The RCPAQAP will liaise with the proposed Coordinator of the group who will be sent Supervisor Report Coordinator Agreement and Supervisor Report Participant Authorisation forms to complete and send back to the RCPAQAP.
Supervisor Reports can be ordered through the myQAP website when enrolling or by contacting the RCPAQAP Customer Service Team directly.
Confidentiality
Program organisers hold information on each participant obtained from the RCPAQAP in strict confidence. The Coordinator of each Supervisor Report undertakes to keep the name of the individual participants confidential and only to release summaries of the performance of methods, instruments and coded results.
Available Supervisor Reports
There are a number of Supervisor Reports that are open to all participants to join.
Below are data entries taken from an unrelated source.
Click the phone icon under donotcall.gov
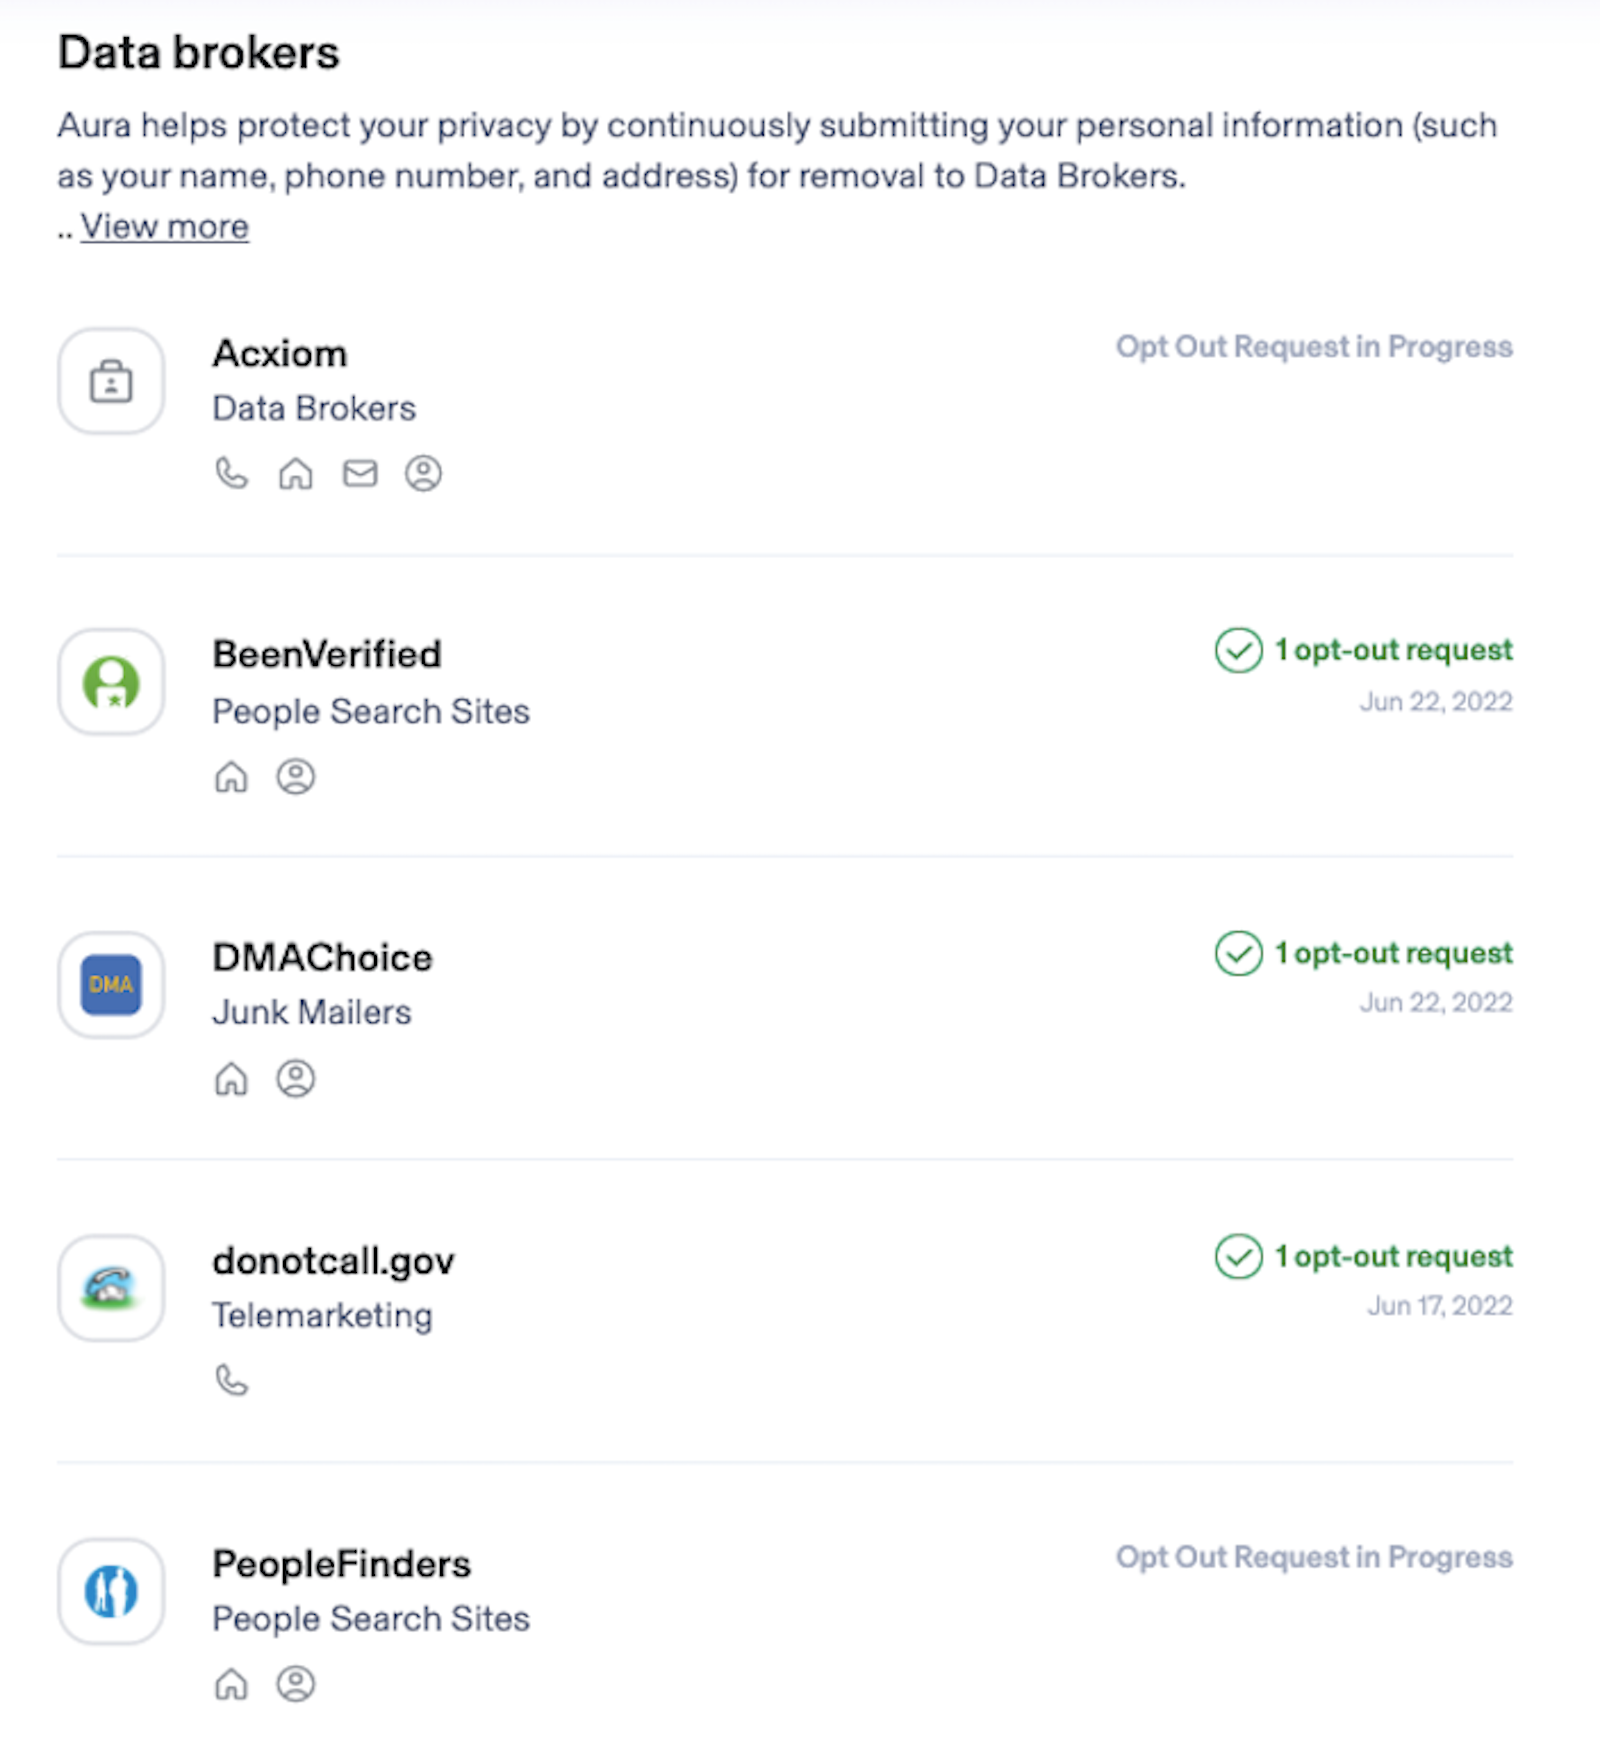Image resolution: width=1600 pixels, height=1752 pixels. [231, 1381]
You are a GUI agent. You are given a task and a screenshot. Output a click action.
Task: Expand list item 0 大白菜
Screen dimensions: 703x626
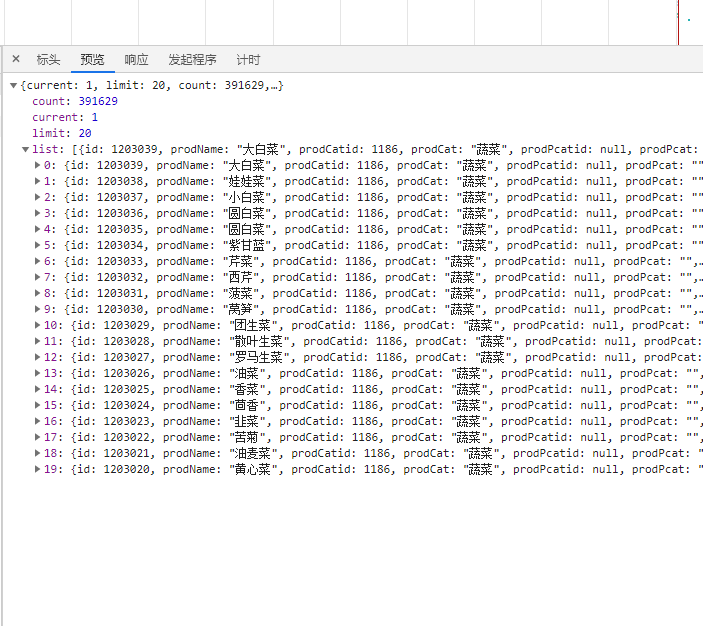click(x=38, y=166)
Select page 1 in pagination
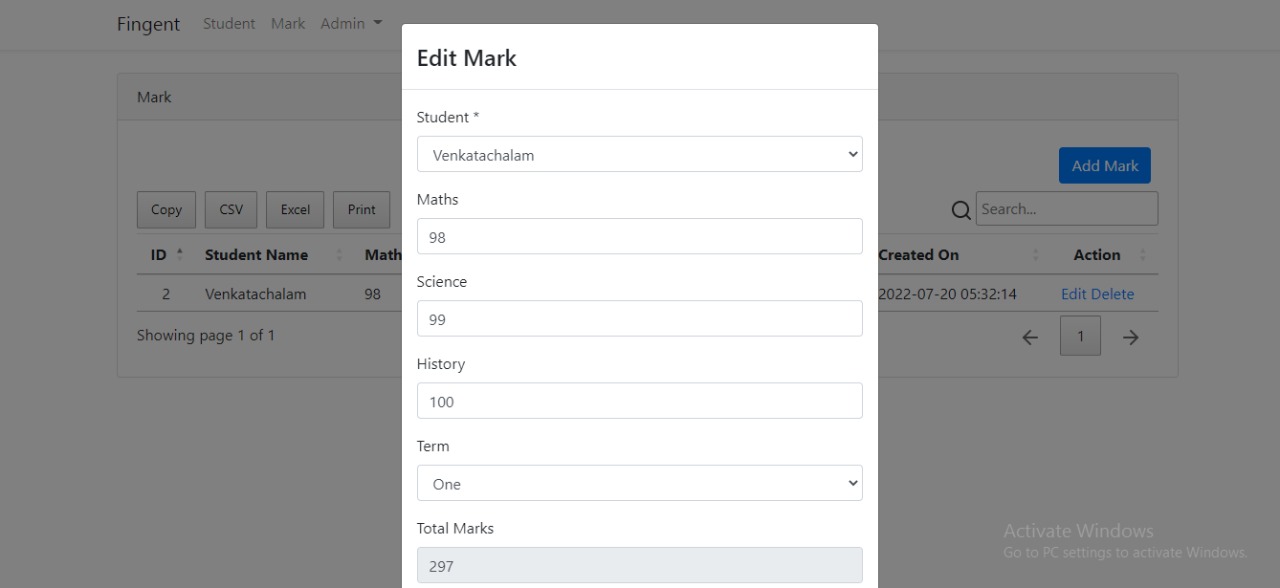The image size is (1280, 588). (1080, 336)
Participants who wish to be part of an existing Supervisor Report can fill in the Supervisor Report Participation Form.
The Supervisor Report Participation Form gives the RCPAQAP permission to release your results to the nominated Co-ordinator of the chosen Supervisor Report for the program(s) you nominate.
Supervisor Report Participation Form
Please follow the link to view the list of available Supervisor Reports and to access the Supervisor Report Participation Form.
Supervisor Report Interpretation Notes
Supervisor Reports are provided to the Supervisor Report Co-ordinator following each survey run. Participant data are included only if they have provided written approval.
An example of the Supervisor report can be found on the myQAP help page.